What’s the device that movie stars use to decapitate someone? The device is a long string - a really thin string that slices through flesh like butter. What’s it called?

Garrote

I see it’s mentioned in the linked wiki articled, I most often see it referred to as piano or music wire. That’s likely what you would find it as if you saw it at a hardware or arts and crafts store.

Movie stars are given to decapitating people?! :eek::eek::eek:

Come on, name names!

Need answer fast!

Hey, those studio guys are dicks, y’know?

Nicholas Cage.

I mean, it’s a reasonable assumption.

A prop?

huh, I remember a book I read (late 70s or early 80s, I guess) that had a character of a hard-bitten marine Colour Sergeant, who was incredibly dismissive of using piano/cheese wire for a garrote - the risk of removing the head (and consequently having a steel helmet clang on a metal deck) was too high.

As you might expect, following a betrayal the Colour Sergeant was garrotted, with a cheesewire.

Si

FWIW, the references to cheesewire remind of a friend of mine who is an avid baker; he uses dental floss to slice a cheesecake. Unused dental floss, of course, but it still seems a little disconcerting to me.

Is it necessary to point out that no actual garrotte will cut through flesh like butter?

Apparently so.

Cheese is pretty soft stuff, and so a thin wire will slice through it with modest effort. But it takes a good sharp-edged knife and some sawing action to cut through a hunk of raw meat the size of a human neck. And it takes a bit of dedication to cut through the cervical spine with that knife, too; a piece of piano wire ain’t gonna do it.

The only wires that are simultaneously small enough and strong enough to cut through flesh and bone like a knife are fictional. The two I’ve seen are the molecular-wire weapon used in Johnny Mnemonic, and shigawire from the Dune universe.

A wire clay cutter used in pottery-making would do just fine, I think.
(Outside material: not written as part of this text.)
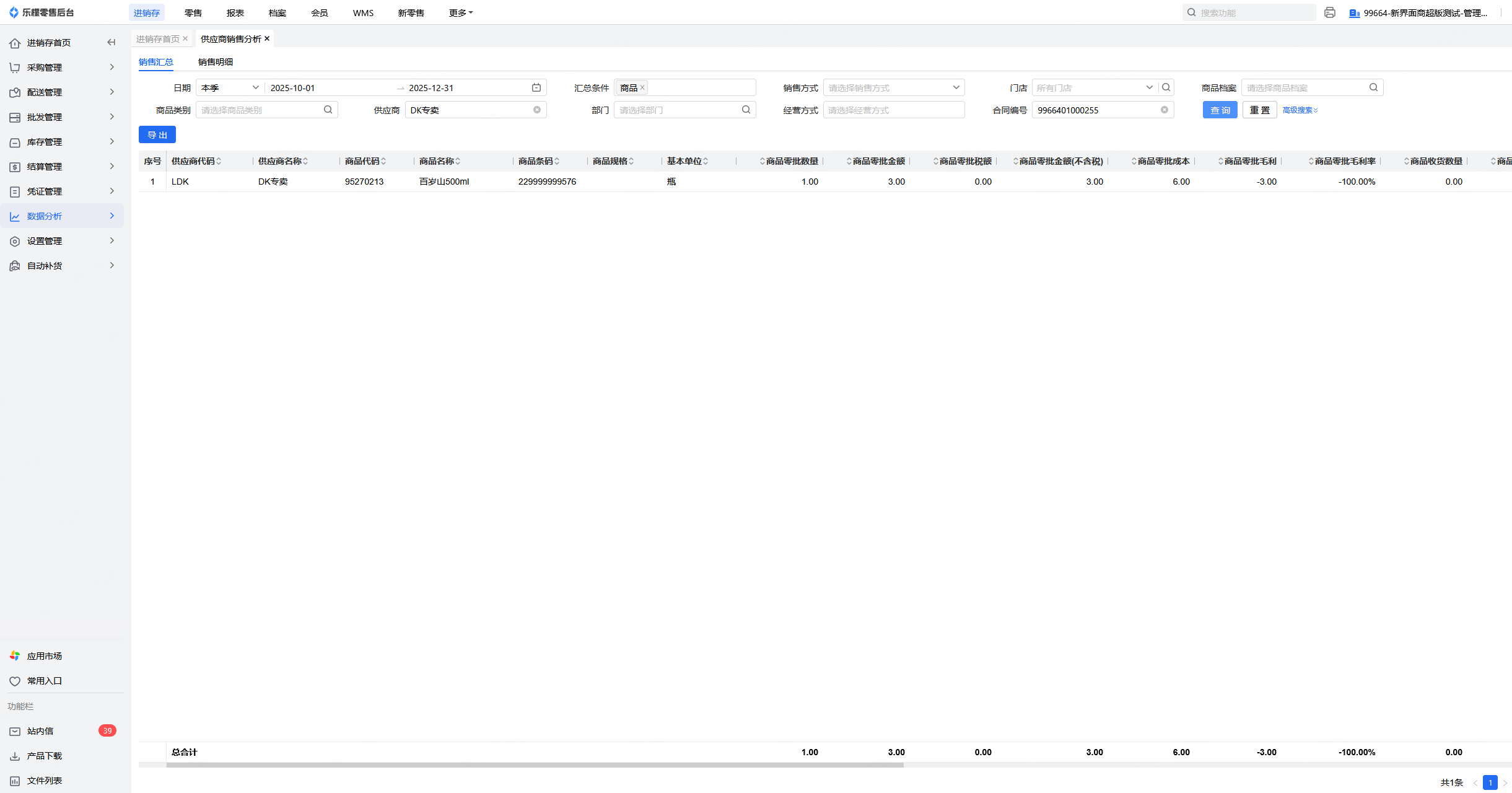This screenshot has width=1512, height=793.
Task: Clear the 合同编号 field value
Action: pyautogui.click(x=1165, y=110)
Well, in the “motorcycle rider” scenario, like the urban legend, there’d be a lot more force applied. But if you’re talking about hand-held garrote, then no way.

Since we’re on the subject, one of my favorite jokes from Futurama (from memory):

Bender: “I’m going to [government office] to get [some kind of license]. Anybody need anything?”
Hermes: “Can you get me a license to kill?”
Bender: “Sure, bare-hands or weapon?”
Hermes: “Hmm… what does garrote wire count as?”